The Story of Open World 株式会社 : Part 1- Roots

I spent the latter 2 years of high school in the Dominican Republic. I went to a very small boarding school for expats in a community in the mountains outside of Santiago. It was a small, cloistered experience, primarily missionary kids and overprivileged, underachieving American youth sent for a transformative experience.

But during the summers, we were given a break from academics and sent out into the community to do service projects and learn/practice Spanish. The epitome of learning by doing, principles I can now use academic jargon to describe (Task-Based Language Teaching, Content Language Instruction, Sociocultural Approach to Second Language Acquisition, Immersive Learning) I came to know by lived experience when I was 16.

A genuine fascination with a world previously unknown to me and a curiosity and desire to connect with the people from the community compelled me to acquire Spanish as quickly as possible to deepen my involvement in the community service projects. The Dominican people really captured my heart, and doing service projects in the rural communities showed me a window into socio-economic realities that left my young mind with more questions than answers about how the world worked.

In university, I flitted around many subjects searching for a major that would put language and explanation to the things I witnessed during high school in the Dominican Republic. I studied design, psychology, classics, economic development, until finally settling on a double major in economics and business administration. Every summer, I continued to involve myself with service work in Latin America. My first summer job was working as a trip guide for the Global Village program, the eco-tourism branch of Habitat for Humanity Guatemala.

This type of volunteer work was a fascinating collision of worlds. Volunteer teams would come from hi-spec institutions, elite universities, well-funded socialite groups and large corporations from around the developed world to get their hands dirty, building a home alongside the recipient families in a world they would never otherwise touch or acknowledge in their daily life.

Though some came with enough knowledge of Spanish to connect with locals, most just gave their time, effort and smiles. But the experience of watching a ‘global community’ and the ‘family of man’ connect for the good of those less economically fortunate was profoundly moving for me, and continued to drive my search for meaning and method in academics.

I got to help create an infrastructure where systems of understanding were turned upside down, and provide comfort and structure for adventurous tourists who came to give and discover and connect with a simpler world, with priorities and realities entirely separate to their own.

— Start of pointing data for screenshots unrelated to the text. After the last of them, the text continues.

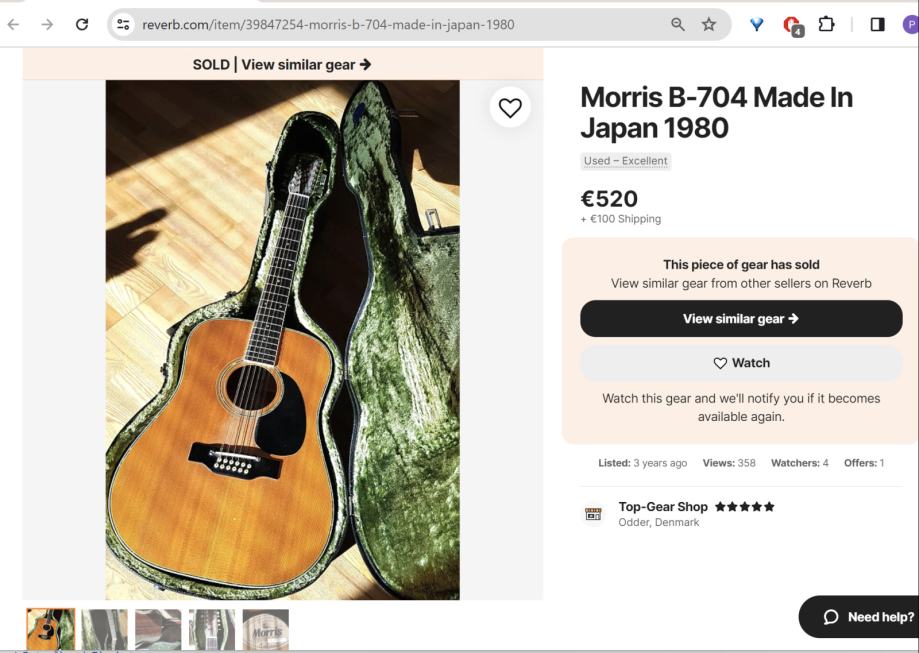Open the site information icon beside URL
919x653 pixels.
pyautogui.click(x=123, y=24)
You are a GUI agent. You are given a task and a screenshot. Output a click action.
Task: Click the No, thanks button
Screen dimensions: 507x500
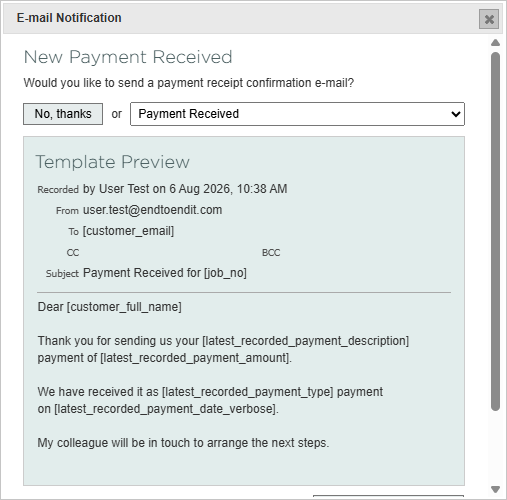click(x=63, y=114)
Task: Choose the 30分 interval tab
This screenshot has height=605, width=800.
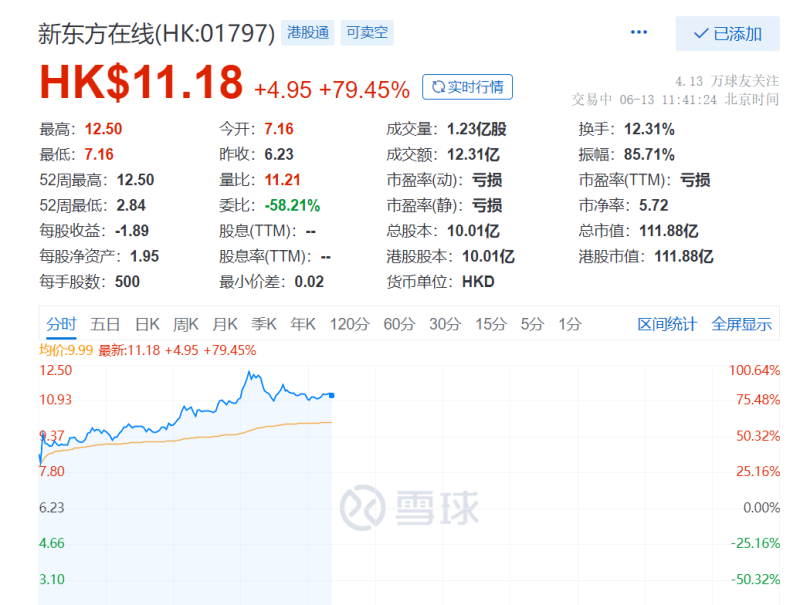Action: (445, 324)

After a few summers in Guatemala and a few years studying economic theory, I began to critique the shortcomings of the Habitat for Humanity structure for outreach, which in Guatemala required recipients to hold title to land in order to receive a no-interest loan from the non-profit organization in order to finance the construction of a home. I felt there were deeper and more widespread problems of those in ‘extreme poverty’ the organization was not structured to address, which led me to involvement with a microfinance nonprofit organization and a return to the Dominican Republic once again for my last university summer job.

The principles of microfinance are: Give tiny loans to poor people—especially women—without collateral, organize borrowers into small peer groups, and rely on social trust and mutual accountability instead of assets to ensure repayment. The loans are used to support micro-entrepreneurship and self-employment, repayments are small and frequent, interest is sustainable rather than charitable, and the aim is empowerment, income generation, and poverty reduction rather than profit maximization.

At the time, I didn’t think of these experiences as a philosophy. I was just trying to understand how people learn, adapt, and survive within systems that did not account for their realities. I didn’t yet know it, but these early encounters with inequality and agency would later shape how I approached work, learning, and eventually business.